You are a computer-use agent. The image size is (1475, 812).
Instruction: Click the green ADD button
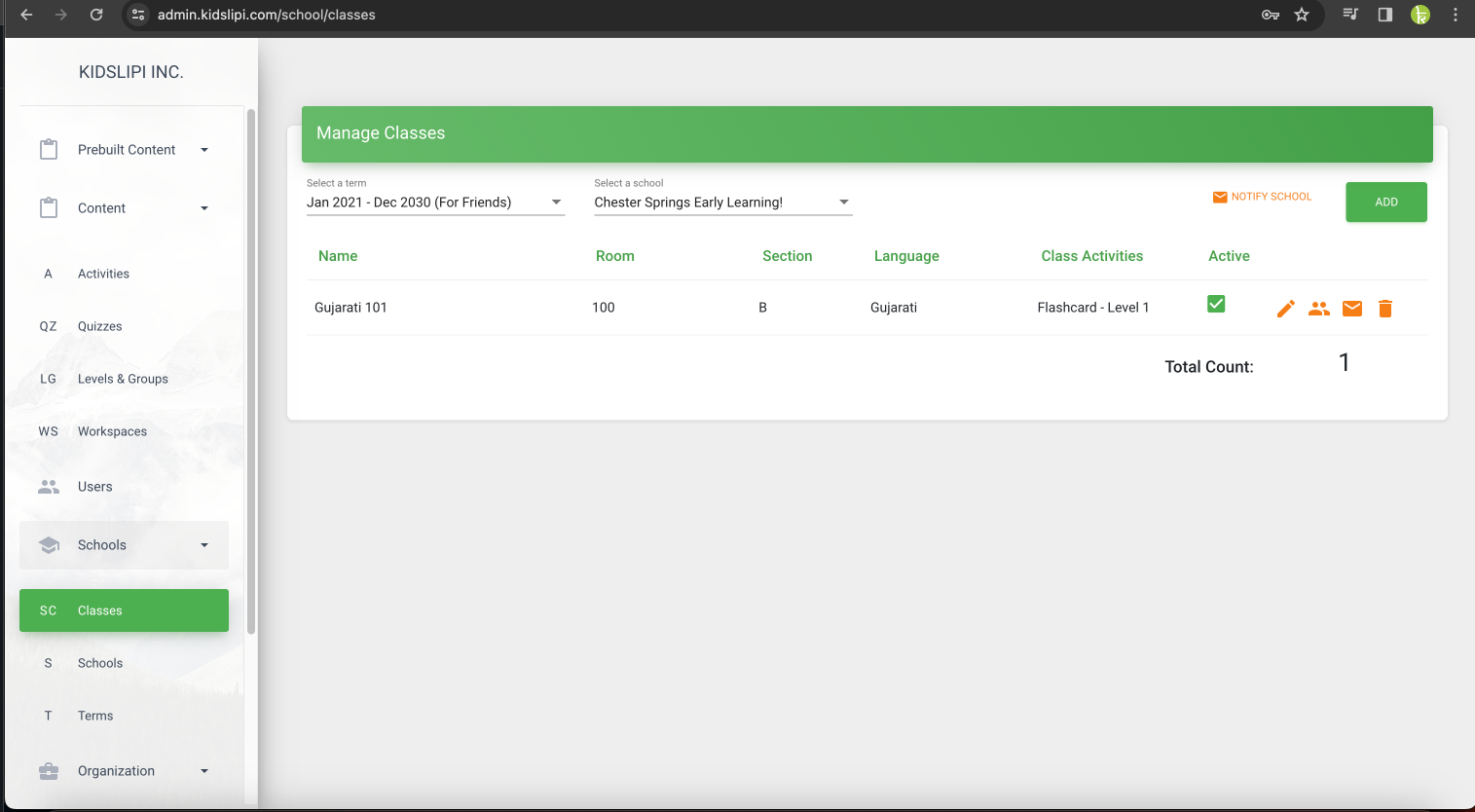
==
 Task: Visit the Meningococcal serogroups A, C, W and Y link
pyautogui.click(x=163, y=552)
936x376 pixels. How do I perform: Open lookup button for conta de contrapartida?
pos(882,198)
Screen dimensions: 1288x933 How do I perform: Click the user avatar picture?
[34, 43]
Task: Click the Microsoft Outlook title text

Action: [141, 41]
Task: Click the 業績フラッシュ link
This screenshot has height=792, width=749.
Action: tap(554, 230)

- Do this: Reproduce, character for character, the lines from the one containing "You are a computer-use" up to and including the one containing "Instruction: Click the green ADD button".

- Answer to the exercise:
You are a computer-use agent. The image size is (1475, 812).
Instruction: Click the green ADD button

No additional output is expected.